* _Questions_:
a) Duplicate the passage of the death penalty post from "Posted by Eugene" to "they should be.".
b) Go on with the post on arguments against the death penalty, picking up after its last sentence.

* _Page excerpt_:

════════════════

Posted by Eugene Volokh:
Arguments Against the Death Penalty:
The recent exchanges about the deliberate-infliction-of-pain
punishments remind me that I've long wanted to write a few thoughts
about the death penalty -- and especially about why even people who
are generally conservativish-libertarianish like me may want to oppose
it. I should note at the outset that many people have thought much
more than I have about the subject, so I'm not sure how much I can
add. Nonetheless, at least some of these points aren't, I think,
disucssed as often as they should be.
First, let me mention again that I do support the death penalty,
because I think it's the just punishment for sufficiently heinous
murders. I'm not sure how much of a deterrent effect it has, and I
don't think the financial arguments alone (even if the cost of the
death penalty appeals and delays is reduced) suffice to justify it. So
the ultimate and in my view adequate justification for it, I think, is
retribution.
Nonetheless, I think there are some very important arguments against
it. The risk of error, and the irreversibility of error, are two
obvious ones. In practice, I think errors in death cases are on the
aggregate more likely to be corrected than in life imprisonment cases,
because death cases draw much more attention from lawyers, judges, and
others. But the availability of new technologies (such as DNA
evidence) might change the balance here; likewise, greater acceptance
of the death penalty might change the balance, too. In any event, I
will set this point aside just because it's so obvious. Let me mention
instead three arguments that are less commonly heard, but that
conservatives and libertarians should take seriously:
1. The Utility of the Death Penalty as a Means of Silencing
Dissenters: The death penalty is an especially powerful tool for
repressive governments, because it can let them easily -- and with
seeming legitimacy -- dispose of dissenters. This is so even if the
death penalty is limited to murder; they can trump up a charge of
murder, and quickly put the dissident to death. Had he been allowed to
live, he might have eventually been freed when the government changed,
by revolution or just by softening; he might also have become a focal
point for public agitation, both in the country and outside it. (That
happens to martyrs, too, but under many plausible conditions a live
imprisoned dissident attracts more attention than an executed one.)

════════════════

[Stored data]
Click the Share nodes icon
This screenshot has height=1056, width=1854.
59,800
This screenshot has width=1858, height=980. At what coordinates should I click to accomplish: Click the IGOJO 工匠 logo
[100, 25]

════════════════

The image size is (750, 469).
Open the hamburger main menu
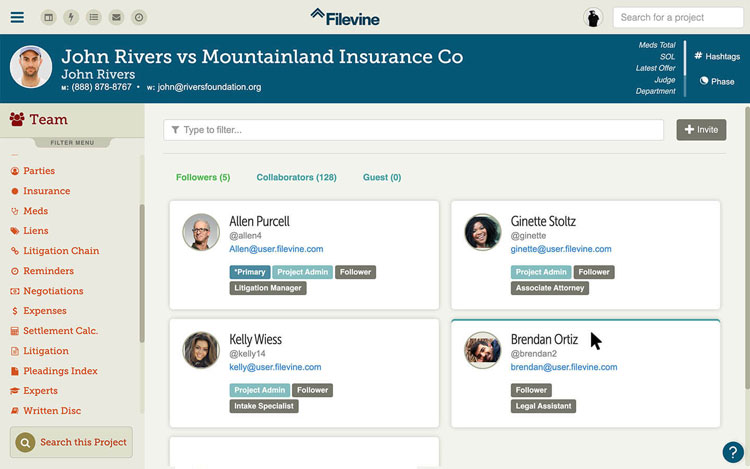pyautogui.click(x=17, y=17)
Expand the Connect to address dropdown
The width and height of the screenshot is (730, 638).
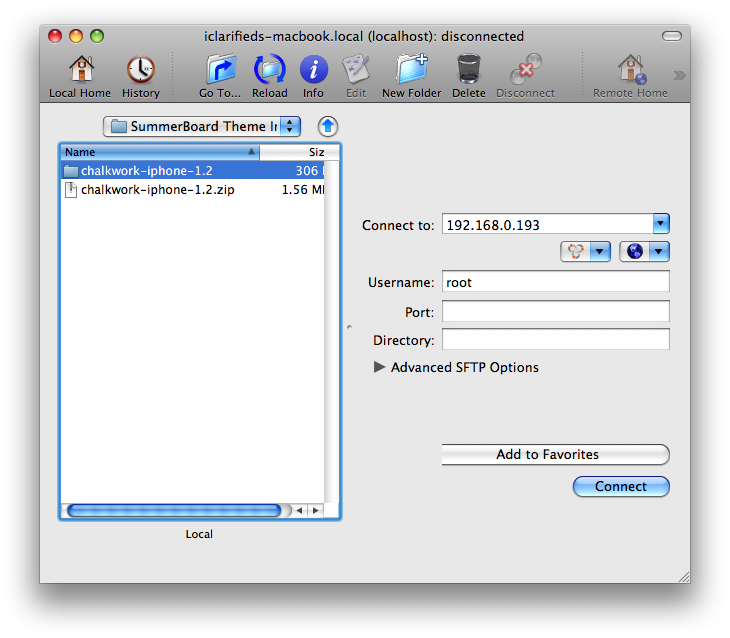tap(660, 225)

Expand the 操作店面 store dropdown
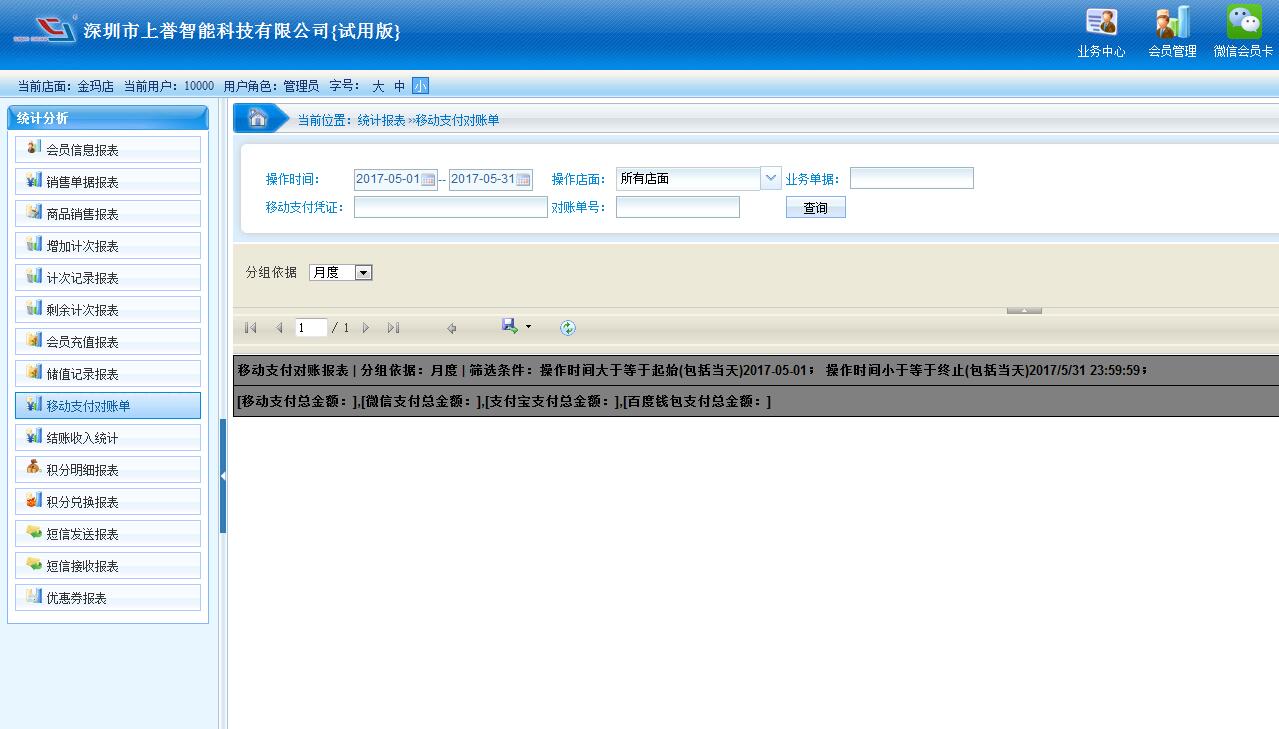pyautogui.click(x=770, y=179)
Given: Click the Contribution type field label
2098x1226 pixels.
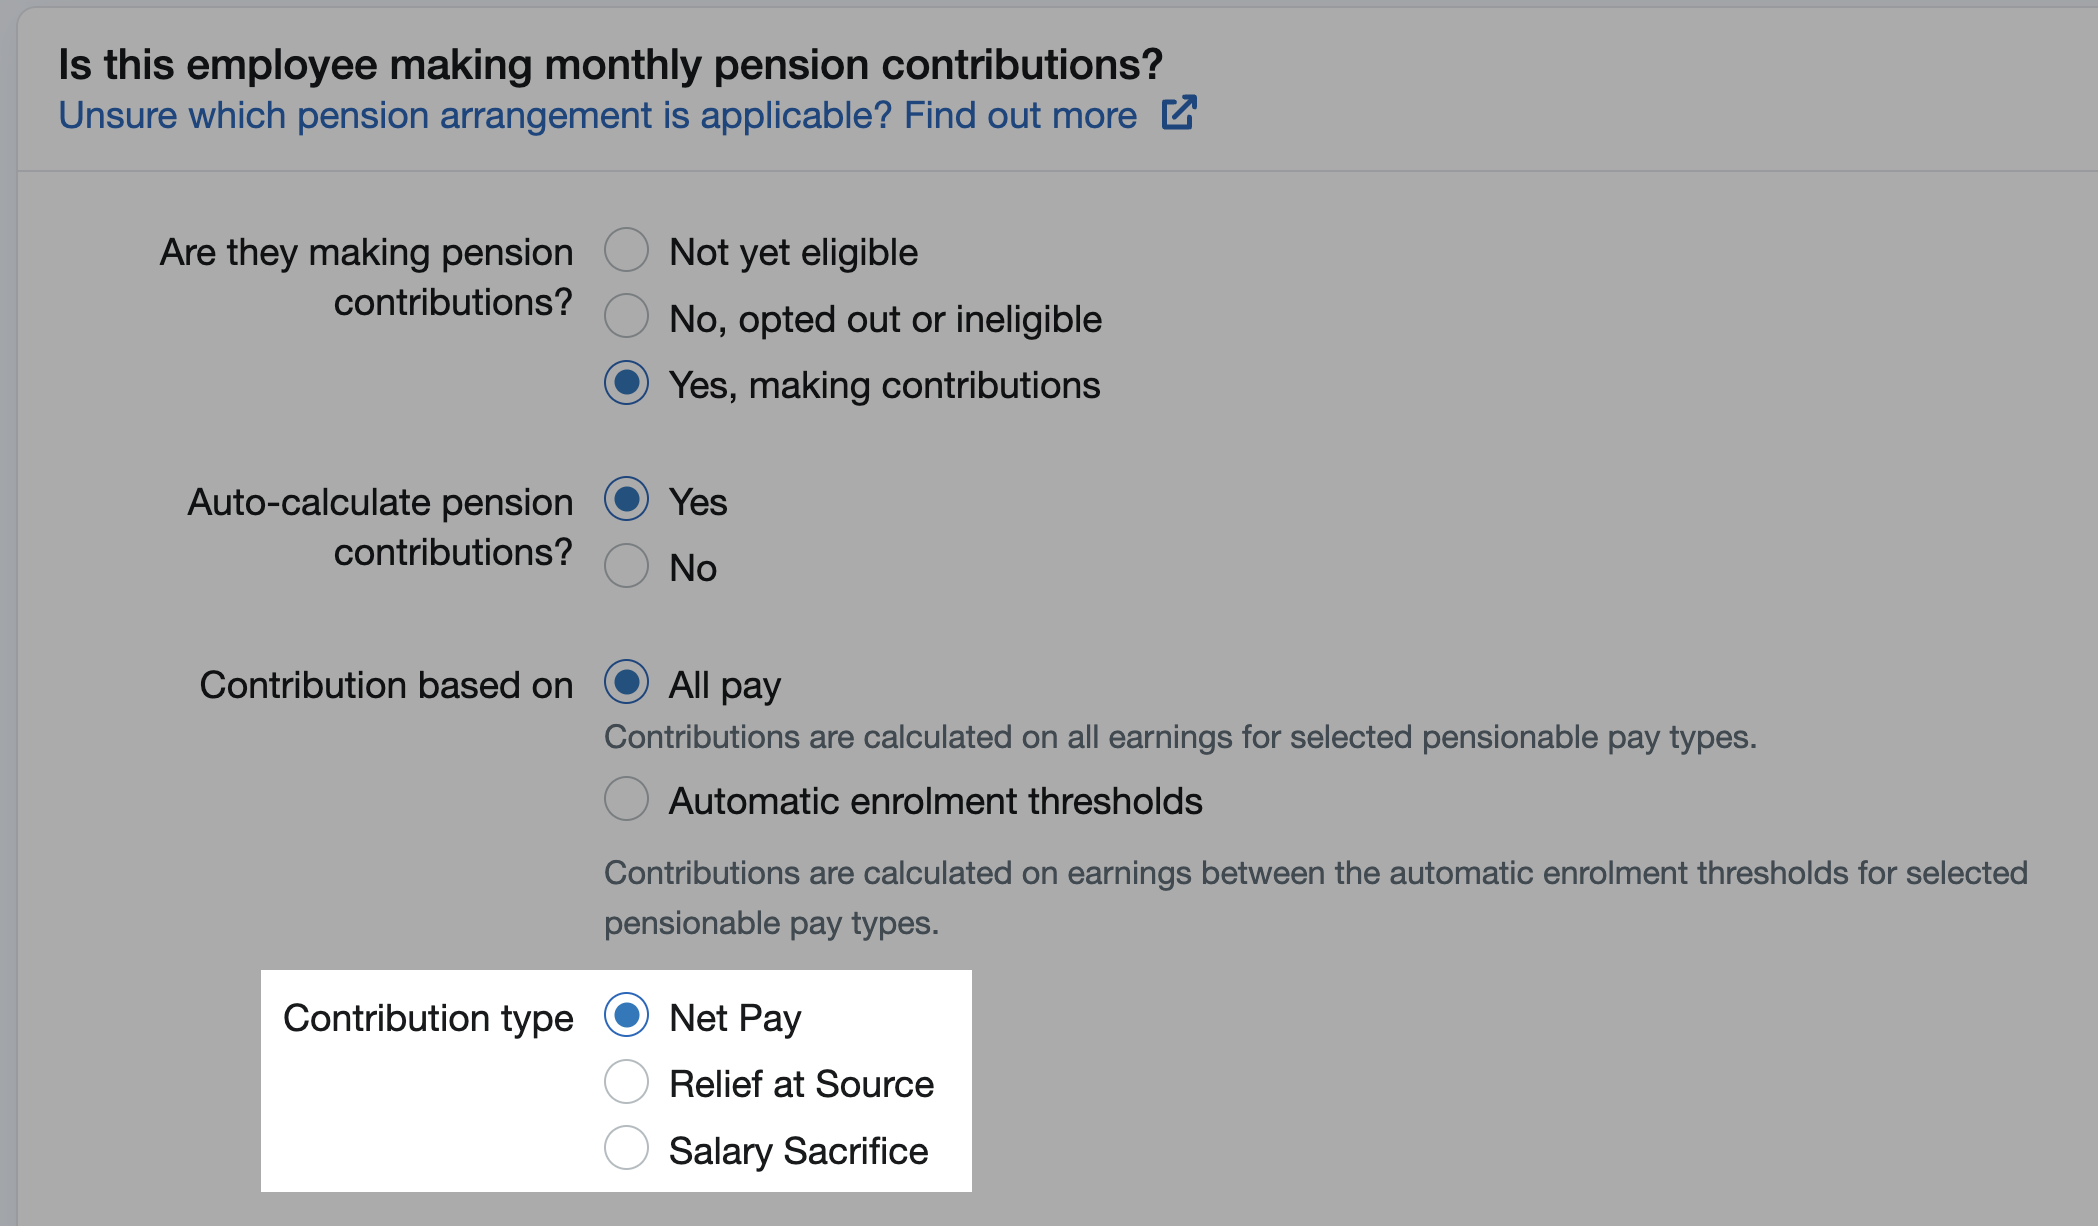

════════════════

* _Responses to the tasks_:
a)
Posted by Eugene Volokh:
Arguments Against the Death Penalty:
The recent exchanges about the deliberate-infliction-of-pain
punishments remind me that I've long wanted to write a few thoughts
about the death penalty -- and especially about why even people who
are generally conservativish-libertarianish like me may want to oppose
it. I should note at the outset that many people have thought much
more than I have about the subject, so I'm not sure how much I can
add. Nonetheless, at least some of these points aren't, I think,
disucssed as often as they should be.

b)
Now this is likely to matter only to governments in the middle. We
don't worry much about decent governments doing this; and the really
heinous ones will kill whomever they want no matter what the legal
rules surrounding the death penalty have been. Moreover, even if the
death penalty is illegal, and an oppressive government cares about
legality, it can always change the law. And some oppressive
governments may find themselves politically constrained not to use the
death penalty for dissidents even if the penalty is actively used for
murderers (consider the Soviet Union in the 1960s and later).
Still, one can certainly imagine many governments (1) that are
oppressive but not completely unresponsive to popular opinion, within
the country or outside it (2) that find it too politically costly to
reverse a firm, well-entrenched, and broadly agreed-on
no-death-penalty rule, and (3) that would be willing to trump up
capital charges to dispose of dissidents even if they aren't willing
to just kill the dissidents extrajudicially. When those governments
are in power, and they may one day be in power even here, a firm
traditional rule that the most they can do is lock up convicted
criminals may provide a check on them.
2. The Utility of an Anti-Death-Penalty Rule in Free Countries:
Moreover, even if we don't worry too much about possibly oppressive
future regimes here -- or if we have confidence (whether or not
misplaced) that the error rate for the death penalty in our country
won't be too great -- we may want to discourage the death penalty in
other countries, such as emerging but fragile democracies or mildly
oppressive autocracies. Even if we trust our system, we may not trust
theirs.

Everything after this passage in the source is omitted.